Installing SSL for Custom Domains in IIS

My web server is (include version): IIS 8.5
The operating system my web server runs on is (include version): Windows Server 2012 RS Standard

We have integrated LetsEncrypt on our platform and want to install those certificates on our client’s custom domains.
We have a cloud application hosted on Windows Server i-e IIS
We have installed and tested the certificate on IIS and its working when we bind a subdomain, so that mean certificates are working fine, problem we are facing is that our system support custom domains from clients so when they add their custom domain using CName forwarding from their DNS, we also want to apply SSL on them, which are surly not hard binded on our IIS server,
Now how to configure IIS server to accept them and apply SSL certificate on them

1 Like

Hi,

I think that's a problem of integration.

Although I'm not a platform person (I've never done any of those works, just a heads up), there's one way I think you might be able to do.
Write a small program (that you could hook with your platform's user GUI), where a user could apply a custom domain and there's a small process to check the DNS record, go through the application process, then use the IIS management API to bind the certificate to corresponding virtual host.
Microsoft IIS Management API: GitHub - microsoft/IIS.Administration: REST API for managing IIS

(The above one might sound naive, but that's all I can think of)

Thank you

Thank you for suggestion :slight_smile:

Hi @danimalik54

that's not a problem.

Create a http binding with that subdomain name as hostname, so port 80 answers. Then you can create a certificate. Then add a https binding with the domain as hostname and check the SNI-box.

That works.

It's not relevant if your customer uses an A-record domain -> your ip or if the customers uses a CNAME.

My customers have both models.

Hey guys I’m helping Danyal out here too and to clarify this is what we are trying to do.

Scenario:
The issue we are facing is that clients would setup domains in an A record or CNAME like app.customerdomain.com pointed to our domain. Thats on our server like custom.domain.com. We generate a certificate but where do we bind it because the certificate generated is for client domain which isn’t binded on our system because they have their CNAME/A Record pointed to our custom.domain.com to handle all the requests.

But if we were to physically bind the domain on the server and apply the certificate then yes we are able to obtain SSL. But this isn’t the case. Please advise.

Hi @JuergenAuer,

We have customers forwarding their subdomins using CNAME to our server.
So technically they ARE landing on our server but we DONT have their subdomains binded on IIS.

Secondly, If you think the solution you suggest is still applicable in our case, Could you please elaborate more. I didnt understand those details.

Thank you for response :slight_smile:

If you want to create a certificate with the customer domain name and if you want to use http validation and if you have a running IIS, you need such a binding or a standard port 80 host with an application specific solution. Both is possible.

What does that mean?
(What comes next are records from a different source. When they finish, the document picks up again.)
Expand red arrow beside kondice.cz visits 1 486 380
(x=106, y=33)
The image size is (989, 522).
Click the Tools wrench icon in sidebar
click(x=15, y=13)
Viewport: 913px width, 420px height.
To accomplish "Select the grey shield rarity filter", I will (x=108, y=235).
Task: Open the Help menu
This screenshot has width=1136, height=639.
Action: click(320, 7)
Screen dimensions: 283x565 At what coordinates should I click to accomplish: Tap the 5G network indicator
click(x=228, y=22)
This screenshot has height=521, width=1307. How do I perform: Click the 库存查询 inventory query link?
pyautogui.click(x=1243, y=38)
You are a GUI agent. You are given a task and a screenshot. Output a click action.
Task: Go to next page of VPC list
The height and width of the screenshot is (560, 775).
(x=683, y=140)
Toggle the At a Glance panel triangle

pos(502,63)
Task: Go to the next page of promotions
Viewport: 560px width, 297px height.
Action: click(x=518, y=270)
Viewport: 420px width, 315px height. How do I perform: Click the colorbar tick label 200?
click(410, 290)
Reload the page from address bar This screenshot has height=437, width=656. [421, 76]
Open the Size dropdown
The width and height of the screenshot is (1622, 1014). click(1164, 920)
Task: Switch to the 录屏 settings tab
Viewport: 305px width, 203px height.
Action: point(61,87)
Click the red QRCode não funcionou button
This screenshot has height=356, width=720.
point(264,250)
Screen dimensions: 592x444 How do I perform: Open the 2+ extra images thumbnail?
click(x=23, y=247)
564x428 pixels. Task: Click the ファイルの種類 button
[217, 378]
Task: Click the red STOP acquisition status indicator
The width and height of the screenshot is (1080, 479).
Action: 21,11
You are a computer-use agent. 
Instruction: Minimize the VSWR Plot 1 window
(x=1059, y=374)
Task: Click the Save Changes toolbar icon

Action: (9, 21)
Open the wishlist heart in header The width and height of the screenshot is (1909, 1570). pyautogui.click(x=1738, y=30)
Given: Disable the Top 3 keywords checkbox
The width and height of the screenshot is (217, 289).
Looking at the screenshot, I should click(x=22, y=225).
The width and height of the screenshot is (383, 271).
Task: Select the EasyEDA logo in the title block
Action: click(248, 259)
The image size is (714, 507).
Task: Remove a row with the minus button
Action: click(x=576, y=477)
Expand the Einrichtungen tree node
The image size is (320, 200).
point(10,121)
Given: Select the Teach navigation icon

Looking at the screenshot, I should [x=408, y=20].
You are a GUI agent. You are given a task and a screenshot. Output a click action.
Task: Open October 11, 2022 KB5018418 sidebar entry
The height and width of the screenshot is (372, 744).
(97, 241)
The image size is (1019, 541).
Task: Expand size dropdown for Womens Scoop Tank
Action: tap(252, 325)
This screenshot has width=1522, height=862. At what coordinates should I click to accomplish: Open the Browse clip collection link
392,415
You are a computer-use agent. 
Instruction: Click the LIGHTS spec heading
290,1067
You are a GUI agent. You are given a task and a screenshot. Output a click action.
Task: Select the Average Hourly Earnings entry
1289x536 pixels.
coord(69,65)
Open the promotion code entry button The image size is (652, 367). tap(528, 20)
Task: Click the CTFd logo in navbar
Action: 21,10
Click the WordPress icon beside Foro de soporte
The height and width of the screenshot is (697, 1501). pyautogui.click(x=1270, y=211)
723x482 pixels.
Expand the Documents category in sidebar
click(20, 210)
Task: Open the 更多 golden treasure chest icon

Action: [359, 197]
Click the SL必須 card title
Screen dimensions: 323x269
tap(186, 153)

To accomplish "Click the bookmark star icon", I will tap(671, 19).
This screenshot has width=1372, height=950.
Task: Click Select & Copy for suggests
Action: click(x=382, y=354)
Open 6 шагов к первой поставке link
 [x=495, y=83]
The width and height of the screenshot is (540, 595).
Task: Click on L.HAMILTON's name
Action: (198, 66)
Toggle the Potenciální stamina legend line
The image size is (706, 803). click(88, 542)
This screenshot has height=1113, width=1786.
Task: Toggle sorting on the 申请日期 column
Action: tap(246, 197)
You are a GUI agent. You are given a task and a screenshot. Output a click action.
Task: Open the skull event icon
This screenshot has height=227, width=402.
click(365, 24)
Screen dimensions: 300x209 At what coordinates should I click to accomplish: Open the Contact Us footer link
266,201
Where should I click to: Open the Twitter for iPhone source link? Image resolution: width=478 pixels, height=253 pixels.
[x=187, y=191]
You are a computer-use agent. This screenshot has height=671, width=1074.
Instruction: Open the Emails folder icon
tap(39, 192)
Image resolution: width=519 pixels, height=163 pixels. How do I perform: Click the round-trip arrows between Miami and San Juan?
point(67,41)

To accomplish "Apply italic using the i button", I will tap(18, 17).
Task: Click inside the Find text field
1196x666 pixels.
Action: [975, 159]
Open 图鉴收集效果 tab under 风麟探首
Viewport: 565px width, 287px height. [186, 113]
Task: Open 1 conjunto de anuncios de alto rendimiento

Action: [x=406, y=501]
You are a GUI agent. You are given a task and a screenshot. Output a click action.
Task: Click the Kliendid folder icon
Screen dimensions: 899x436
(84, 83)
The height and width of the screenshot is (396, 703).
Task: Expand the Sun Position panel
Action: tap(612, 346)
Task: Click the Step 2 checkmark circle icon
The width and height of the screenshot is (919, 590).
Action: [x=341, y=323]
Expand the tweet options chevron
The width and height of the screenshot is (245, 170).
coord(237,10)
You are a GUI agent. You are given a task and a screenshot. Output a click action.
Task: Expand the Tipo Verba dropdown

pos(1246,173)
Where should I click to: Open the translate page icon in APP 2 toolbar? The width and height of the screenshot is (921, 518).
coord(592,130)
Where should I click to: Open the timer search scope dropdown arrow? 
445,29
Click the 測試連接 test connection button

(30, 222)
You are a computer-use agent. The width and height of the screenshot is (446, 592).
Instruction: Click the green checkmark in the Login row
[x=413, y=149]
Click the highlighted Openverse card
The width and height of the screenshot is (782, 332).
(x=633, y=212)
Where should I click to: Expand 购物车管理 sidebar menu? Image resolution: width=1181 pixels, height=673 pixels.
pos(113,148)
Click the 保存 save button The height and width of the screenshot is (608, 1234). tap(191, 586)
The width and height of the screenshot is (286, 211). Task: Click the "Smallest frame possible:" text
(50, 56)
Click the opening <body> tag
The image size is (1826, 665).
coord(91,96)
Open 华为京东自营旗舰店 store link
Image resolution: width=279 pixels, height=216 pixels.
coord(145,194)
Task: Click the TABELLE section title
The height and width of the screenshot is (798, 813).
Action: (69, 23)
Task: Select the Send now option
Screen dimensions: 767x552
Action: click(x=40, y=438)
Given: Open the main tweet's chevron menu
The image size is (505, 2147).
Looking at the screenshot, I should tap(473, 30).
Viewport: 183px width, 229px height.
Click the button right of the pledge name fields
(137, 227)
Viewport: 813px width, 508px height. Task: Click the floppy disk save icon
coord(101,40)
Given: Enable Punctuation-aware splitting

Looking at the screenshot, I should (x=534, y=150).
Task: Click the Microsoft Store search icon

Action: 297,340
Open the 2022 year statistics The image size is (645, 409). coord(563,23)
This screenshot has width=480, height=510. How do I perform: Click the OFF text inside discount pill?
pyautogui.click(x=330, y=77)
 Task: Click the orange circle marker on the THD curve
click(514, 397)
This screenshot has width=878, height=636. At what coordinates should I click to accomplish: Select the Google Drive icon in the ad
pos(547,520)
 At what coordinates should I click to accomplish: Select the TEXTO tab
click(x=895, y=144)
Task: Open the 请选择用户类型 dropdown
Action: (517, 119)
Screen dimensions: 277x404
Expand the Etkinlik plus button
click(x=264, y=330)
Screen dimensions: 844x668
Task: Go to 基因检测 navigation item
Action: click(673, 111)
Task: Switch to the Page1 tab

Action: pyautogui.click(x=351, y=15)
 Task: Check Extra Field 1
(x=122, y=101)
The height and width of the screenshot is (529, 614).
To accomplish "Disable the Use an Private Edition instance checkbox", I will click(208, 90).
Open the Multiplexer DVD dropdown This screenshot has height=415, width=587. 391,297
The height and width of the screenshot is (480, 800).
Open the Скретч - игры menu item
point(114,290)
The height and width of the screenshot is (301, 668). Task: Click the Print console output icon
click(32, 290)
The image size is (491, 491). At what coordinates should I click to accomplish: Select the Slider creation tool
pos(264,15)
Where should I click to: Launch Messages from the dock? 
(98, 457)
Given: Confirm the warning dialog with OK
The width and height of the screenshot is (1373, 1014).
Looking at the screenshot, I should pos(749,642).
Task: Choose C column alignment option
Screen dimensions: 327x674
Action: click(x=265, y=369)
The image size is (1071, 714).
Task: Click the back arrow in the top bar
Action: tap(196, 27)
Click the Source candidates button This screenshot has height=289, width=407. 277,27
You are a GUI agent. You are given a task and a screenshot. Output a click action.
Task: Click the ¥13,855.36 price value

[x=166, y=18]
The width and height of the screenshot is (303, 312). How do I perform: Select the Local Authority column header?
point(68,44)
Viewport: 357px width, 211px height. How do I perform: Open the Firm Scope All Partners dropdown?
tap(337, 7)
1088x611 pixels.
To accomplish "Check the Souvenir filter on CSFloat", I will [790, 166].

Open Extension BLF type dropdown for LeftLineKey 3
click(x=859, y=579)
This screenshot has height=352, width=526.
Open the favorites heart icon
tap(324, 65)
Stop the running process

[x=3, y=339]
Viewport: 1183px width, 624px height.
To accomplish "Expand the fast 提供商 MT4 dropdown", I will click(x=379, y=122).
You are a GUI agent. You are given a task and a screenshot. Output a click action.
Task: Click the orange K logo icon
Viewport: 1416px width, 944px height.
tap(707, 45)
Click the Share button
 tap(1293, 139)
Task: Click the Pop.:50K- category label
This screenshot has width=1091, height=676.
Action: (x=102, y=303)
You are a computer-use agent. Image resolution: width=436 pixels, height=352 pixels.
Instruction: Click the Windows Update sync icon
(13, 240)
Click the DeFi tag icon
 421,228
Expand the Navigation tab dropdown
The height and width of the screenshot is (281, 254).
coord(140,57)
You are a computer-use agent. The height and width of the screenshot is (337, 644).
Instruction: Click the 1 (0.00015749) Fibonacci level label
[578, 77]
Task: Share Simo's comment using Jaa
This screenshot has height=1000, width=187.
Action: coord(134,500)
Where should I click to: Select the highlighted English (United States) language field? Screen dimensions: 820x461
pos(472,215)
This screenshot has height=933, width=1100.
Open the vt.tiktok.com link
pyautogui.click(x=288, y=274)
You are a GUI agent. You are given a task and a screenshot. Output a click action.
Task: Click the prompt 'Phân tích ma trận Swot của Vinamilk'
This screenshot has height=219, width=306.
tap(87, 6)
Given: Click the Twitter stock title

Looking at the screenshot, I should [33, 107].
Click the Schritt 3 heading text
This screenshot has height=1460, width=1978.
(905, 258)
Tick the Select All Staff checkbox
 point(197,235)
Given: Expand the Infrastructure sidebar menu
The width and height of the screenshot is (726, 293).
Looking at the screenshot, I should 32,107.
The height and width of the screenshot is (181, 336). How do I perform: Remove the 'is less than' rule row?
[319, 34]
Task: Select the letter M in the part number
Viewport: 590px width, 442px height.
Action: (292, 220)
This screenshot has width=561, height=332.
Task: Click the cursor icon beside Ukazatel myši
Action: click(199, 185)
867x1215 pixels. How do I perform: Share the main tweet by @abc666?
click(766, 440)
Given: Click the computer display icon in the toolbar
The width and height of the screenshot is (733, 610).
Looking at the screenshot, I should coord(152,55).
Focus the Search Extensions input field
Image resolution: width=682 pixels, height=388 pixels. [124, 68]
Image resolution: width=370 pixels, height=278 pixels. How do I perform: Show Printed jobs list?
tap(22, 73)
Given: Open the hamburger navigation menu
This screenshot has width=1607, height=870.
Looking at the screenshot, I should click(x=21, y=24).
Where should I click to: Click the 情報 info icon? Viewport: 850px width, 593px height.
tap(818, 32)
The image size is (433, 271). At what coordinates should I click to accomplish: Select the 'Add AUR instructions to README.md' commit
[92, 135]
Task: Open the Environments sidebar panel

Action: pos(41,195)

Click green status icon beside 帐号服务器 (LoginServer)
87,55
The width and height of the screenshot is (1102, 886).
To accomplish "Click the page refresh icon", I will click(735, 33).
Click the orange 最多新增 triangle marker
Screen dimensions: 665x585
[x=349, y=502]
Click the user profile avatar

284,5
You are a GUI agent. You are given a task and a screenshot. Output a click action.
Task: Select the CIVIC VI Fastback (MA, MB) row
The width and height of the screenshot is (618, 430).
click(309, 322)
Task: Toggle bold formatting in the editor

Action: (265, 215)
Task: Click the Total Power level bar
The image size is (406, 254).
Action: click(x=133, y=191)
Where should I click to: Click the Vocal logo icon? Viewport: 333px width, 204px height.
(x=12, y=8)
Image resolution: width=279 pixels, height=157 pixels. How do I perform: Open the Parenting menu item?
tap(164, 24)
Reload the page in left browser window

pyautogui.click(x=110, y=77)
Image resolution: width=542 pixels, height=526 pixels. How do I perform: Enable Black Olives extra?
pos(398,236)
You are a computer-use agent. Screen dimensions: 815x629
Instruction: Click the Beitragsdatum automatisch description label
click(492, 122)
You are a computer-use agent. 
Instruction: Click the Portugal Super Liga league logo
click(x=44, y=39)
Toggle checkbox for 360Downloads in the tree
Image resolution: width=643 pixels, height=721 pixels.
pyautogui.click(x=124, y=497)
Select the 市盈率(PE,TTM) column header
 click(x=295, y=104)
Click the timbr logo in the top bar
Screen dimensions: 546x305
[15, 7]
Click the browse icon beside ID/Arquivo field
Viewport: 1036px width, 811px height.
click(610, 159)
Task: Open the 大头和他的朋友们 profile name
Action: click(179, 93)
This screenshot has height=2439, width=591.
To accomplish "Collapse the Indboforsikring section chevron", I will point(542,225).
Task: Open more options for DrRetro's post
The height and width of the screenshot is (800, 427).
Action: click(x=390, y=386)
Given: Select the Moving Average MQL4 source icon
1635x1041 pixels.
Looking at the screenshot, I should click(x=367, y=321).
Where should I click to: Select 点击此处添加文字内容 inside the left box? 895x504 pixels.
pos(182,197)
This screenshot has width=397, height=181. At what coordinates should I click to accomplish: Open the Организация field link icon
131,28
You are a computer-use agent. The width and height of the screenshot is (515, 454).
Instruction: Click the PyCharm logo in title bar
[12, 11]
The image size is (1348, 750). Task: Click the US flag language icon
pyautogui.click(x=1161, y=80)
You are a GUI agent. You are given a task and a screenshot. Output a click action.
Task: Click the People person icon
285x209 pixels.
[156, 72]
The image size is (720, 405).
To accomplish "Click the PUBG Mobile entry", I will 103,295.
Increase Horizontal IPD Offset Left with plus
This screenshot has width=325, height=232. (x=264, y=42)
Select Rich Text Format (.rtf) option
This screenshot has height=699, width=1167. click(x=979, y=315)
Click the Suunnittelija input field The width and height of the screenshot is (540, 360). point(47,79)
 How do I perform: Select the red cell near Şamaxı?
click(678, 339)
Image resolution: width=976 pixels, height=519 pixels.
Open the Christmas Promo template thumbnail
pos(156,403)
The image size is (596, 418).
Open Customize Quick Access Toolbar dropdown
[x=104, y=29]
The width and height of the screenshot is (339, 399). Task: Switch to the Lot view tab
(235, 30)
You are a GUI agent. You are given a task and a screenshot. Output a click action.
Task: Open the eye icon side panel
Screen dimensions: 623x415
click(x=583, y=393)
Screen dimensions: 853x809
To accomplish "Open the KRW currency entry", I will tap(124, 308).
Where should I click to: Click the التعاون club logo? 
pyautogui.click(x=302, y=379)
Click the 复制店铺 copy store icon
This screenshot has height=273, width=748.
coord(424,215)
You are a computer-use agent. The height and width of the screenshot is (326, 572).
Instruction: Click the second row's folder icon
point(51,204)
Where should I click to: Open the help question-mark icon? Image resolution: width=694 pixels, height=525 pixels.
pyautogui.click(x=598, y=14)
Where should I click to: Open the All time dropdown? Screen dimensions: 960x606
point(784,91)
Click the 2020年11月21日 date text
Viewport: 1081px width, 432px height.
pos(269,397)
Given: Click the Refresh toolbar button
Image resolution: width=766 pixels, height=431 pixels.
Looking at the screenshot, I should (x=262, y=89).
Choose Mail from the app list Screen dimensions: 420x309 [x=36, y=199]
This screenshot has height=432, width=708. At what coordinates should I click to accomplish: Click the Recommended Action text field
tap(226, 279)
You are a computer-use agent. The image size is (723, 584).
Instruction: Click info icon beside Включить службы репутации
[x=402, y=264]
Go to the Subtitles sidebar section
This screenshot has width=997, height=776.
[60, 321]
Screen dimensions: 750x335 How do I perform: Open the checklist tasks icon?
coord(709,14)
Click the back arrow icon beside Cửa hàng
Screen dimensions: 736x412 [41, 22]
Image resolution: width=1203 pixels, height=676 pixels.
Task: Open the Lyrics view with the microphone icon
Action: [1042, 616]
Can you please explain this process?

Read some basics about the http challenge:

Then it's application specific.

I have already generated the SSL certificate from Let’s Encrypt using Http Challenge.
We have now pfx file for custom domains.

We are facing issue in second half, Like how to apply this certificate in IIS

Add a binding, select the certificate.

PS: One step is missing: First load the pfx file in your machine webhosting store.

And select the option "marked as exportable".

This is the step from where problem begins

We have customers who add custom domains on our and that’s unlimited, So we can’t add binding in IIS server.
Using some scheduled Job could be an options but that again not a real time.

That can't work. And it's possible that it works.

Create a website with a http binding without a hostname -> unknown domain -> that binding + website is used. There must run an application you have to create.

If /.well-known/acme-challenge -> that application sends the validation file.

All other paths -> redirect to https.

That works to create a certificate and save it in Webhosting.

Then you have to create a binding per program (or manual). Why? You can only create certificates with max. 100 domain names. And one binding can only use one certificate. But you can use one website with a lot of bindings (and a lot of different certificates).

That's the setup I use. One application, http is splitted - /.well-known/acme-challenge is not redirected, other paths are redirected. That's enough to create a new certificate.

Then I create a new binding - manual.

Why manual? If not, everyone could create a CNAME and could use existing content with another domain name. That's something I don't want.

So such a complete automation (creating the bindings automatic) is a risk.